● **Exercise materials**:
------------------------

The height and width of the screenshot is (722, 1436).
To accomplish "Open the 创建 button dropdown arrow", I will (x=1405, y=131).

------------------------

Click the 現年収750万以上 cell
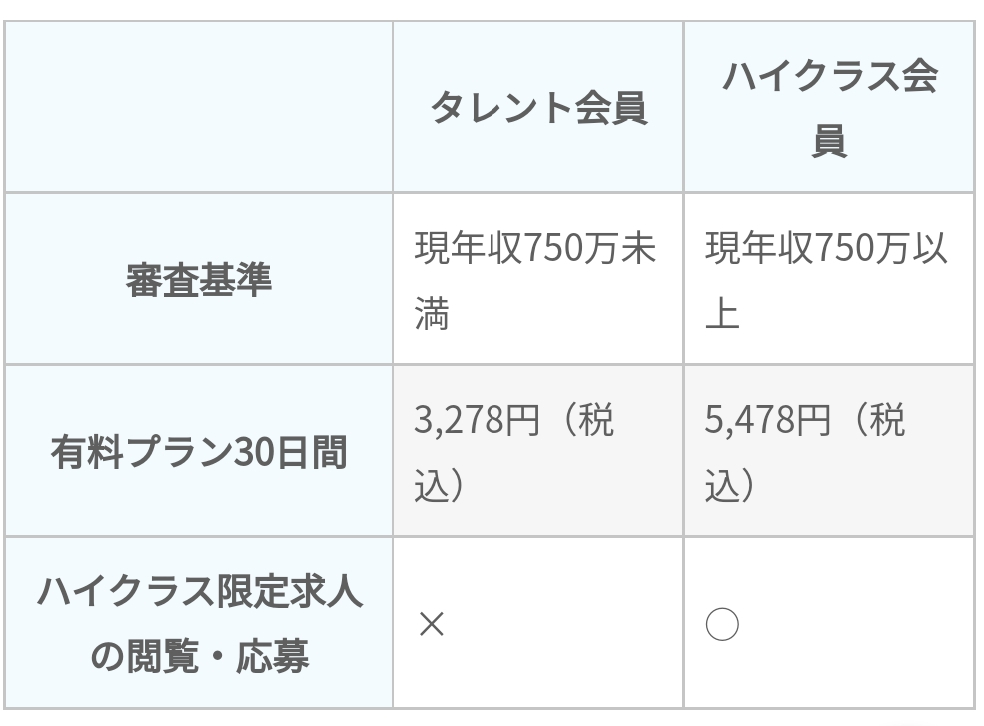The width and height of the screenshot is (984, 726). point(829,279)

------------------------

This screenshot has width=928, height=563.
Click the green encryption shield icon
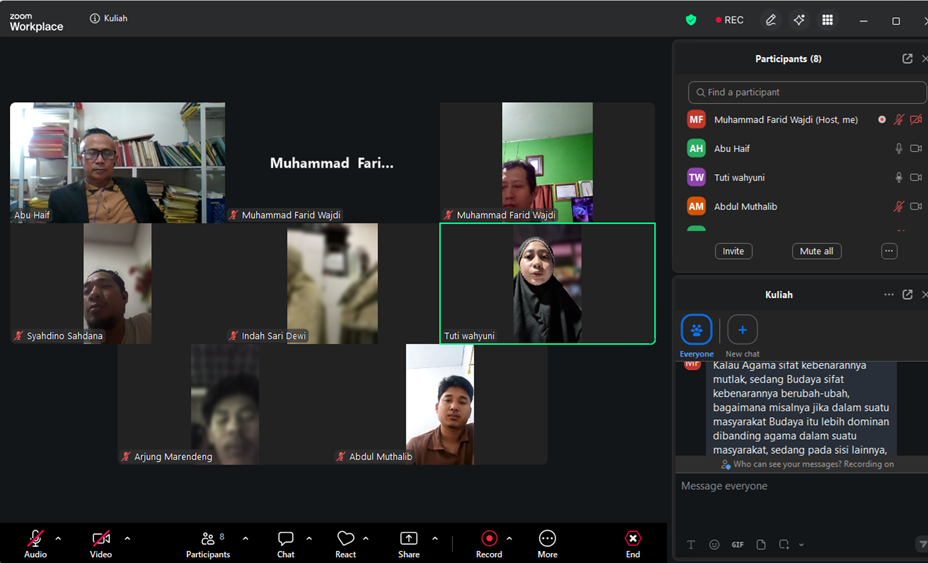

------------------------

● **What you will do**: Copy out only the lines above from the one with "This screenshot has width=928, height=563." to the one with "Click the green encryption shield icon", inclusive, exactly as they stand.

● **Result of this task**:
This screenshot has width=928, height=563.
Click the green encryption shield icon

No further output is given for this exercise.